In the heady days of Oslowian-Optimism (Oh-Oh?), a case might have conceivably been made for placing the burden of proof on the opponents of a two-state concept to provide a convincing case that this was a policy whose chances of success were negligible and the cost of failure unacceptable. But today the onus has shifted. Today - after 16 years of disaster, death and destruction - a more sober approach is called for. Today, the burden of proof must be on the proponents of the two-state solution to show that their preferred policy not only has (a) an reasonable probability of success, but (b) the risk it entails is tolerable. Given the post-Oslo experience, it is not immediately evident how they would go about this - on either count.

FOR WHAT are the security risks implicit in a two-state solution?

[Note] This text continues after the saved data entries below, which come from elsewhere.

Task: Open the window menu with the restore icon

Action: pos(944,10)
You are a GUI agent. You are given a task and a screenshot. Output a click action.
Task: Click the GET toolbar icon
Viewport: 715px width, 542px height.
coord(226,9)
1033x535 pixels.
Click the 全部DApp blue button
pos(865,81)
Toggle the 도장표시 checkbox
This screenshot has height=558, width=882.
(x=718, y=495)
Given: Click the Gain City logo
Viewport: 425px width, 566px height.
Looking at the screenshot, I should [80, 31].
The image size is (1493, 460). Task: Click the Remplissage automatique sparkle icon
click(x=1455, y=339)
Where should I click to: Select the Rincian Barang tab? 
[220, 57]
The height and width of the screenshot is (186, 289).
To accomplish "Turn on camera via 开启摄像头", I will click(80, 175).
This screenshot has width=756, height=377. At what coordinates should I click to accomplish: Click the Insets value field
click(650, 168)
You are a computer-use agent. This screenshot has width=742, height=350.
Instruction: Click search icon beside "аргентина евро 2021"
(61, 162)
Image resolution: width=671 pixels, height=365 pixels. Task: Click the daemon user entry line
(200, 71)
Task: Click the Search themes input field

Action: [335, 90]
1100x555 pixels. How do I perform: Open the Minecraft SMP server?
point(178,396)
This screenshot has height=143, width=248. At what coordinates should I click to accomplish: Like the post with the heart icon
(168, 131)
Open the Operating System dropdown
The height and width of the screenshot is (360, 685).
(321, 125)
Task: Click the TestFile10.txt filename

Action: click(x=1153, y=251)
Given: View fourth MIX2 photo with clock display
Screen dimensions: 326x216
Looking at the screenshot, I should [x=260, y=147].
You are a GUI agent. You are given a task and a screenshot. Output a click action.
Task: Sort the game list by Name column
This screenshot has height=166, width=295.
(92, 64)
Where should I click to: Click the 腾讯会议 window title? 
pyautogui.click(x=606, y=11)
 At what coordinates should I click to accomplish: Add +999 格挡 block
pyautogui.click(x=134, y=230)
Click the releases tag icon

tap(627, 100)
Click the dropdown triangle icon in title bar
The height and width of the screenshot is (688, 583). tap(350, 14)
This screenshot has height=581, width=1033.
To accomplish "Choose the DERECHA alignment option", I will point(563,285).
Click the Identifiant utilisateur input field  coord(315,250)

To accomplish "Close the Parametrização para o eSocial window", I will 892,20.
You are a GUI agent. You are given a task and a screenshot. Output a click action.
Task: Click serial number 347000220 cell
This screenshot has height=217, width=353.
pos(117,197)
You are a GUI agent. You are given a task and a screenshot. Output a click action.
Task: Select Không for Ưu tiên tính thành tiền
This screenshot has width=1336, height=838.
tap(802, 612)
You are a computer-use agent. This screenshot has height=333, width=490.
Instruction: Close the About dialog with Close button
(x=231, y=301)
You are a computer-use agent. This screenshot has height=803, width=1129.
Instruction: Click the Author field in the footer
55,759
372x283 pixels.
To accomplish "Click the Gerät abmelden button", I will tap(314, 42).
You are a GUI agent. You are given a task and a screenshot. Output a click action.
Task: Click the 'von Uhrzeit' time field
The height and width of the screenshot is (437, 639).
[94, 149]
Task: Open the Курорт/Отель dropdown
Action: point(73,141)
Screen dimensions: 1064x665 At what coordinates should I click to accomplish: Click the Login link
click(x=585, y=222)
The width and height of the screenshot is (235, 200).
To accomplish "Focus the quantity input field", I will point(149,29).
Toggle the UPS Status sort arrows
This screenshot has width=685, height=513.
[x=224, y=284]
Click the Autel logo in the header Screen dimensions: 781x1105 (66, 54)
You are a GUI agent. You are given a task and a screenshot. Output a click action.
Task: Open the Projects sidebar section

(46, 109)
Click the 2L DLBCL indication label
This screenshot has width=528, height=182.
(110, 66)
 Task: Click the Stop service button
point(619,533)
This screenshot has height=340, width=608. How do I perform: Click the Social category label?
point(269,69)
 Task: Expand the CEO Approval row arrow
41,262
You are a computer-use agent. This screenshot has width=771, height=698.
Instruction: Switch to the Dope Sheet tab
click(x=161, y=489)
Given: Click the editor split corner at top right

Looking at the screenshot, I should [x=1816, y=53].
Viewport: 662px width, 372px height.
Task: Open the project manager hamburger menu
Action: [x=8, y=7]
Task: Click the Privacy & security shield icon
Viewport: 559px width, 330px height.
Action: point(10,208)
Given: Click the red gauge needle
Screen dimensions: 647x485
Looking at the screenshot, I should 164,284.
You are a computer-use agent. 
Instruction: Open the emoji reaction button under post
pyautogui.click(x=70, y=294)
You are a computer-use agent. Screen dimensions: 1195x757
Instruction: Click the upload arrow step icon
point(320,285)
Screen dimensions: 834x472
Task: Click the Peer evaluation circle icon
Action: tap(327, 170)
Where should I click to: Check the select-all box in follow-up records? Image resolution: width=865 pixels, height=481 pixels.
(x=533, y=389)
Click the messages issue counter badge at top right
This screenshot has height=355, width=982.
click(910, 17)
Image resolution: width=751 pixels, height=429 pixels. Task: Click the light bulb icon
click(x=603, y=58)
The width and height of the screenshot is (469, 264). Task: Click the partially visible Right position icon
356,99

Consider the following list of strategically significant items: major airfields in the country (civilian and military) including the only international airport; major sea ports and naval bases; vital infrastructure installations; the sweet water system; main land transportation axes (road and rail); principal power plants; the nation's parliament; crucial centers of government and military command; and 80 percent of the civilian population and of the commercial activity in the country.

If a Palestinian state were established atop the limestone hills east of the 1967 frontier, in any territorial configuration even remotely acceptable to the Palestinians, all of these would be in range of weapons being used today from territory transferred to Palestinian rule (misrule?). This is not a statement that reflects any political proclivity. It is a statement of verifiable fact that is a consequence of topographical elevation and geographical distance. It reflects a reality, the prospect of which can no longer be dismissed as "right-wing scaremongering," but merely one that reflects past empirical precedents.

So before Ms. DeLee and her like-minded comrades urge Israel to expose itself to such imminent dangers, one might expect that the exigencies of intellectual honesty would induce them into first proffering a plan for how Israel would address the situation should it face the same reality on its eastern frontier as its northern frontier in the summer of 2006 and its southern one in the winter of 2008. For merely hoping that dangers will not materialize - which is all that DeLee seems to be suggesting - is not a responsible approach to risk management. Especially when experience suggests there is little hope they will not.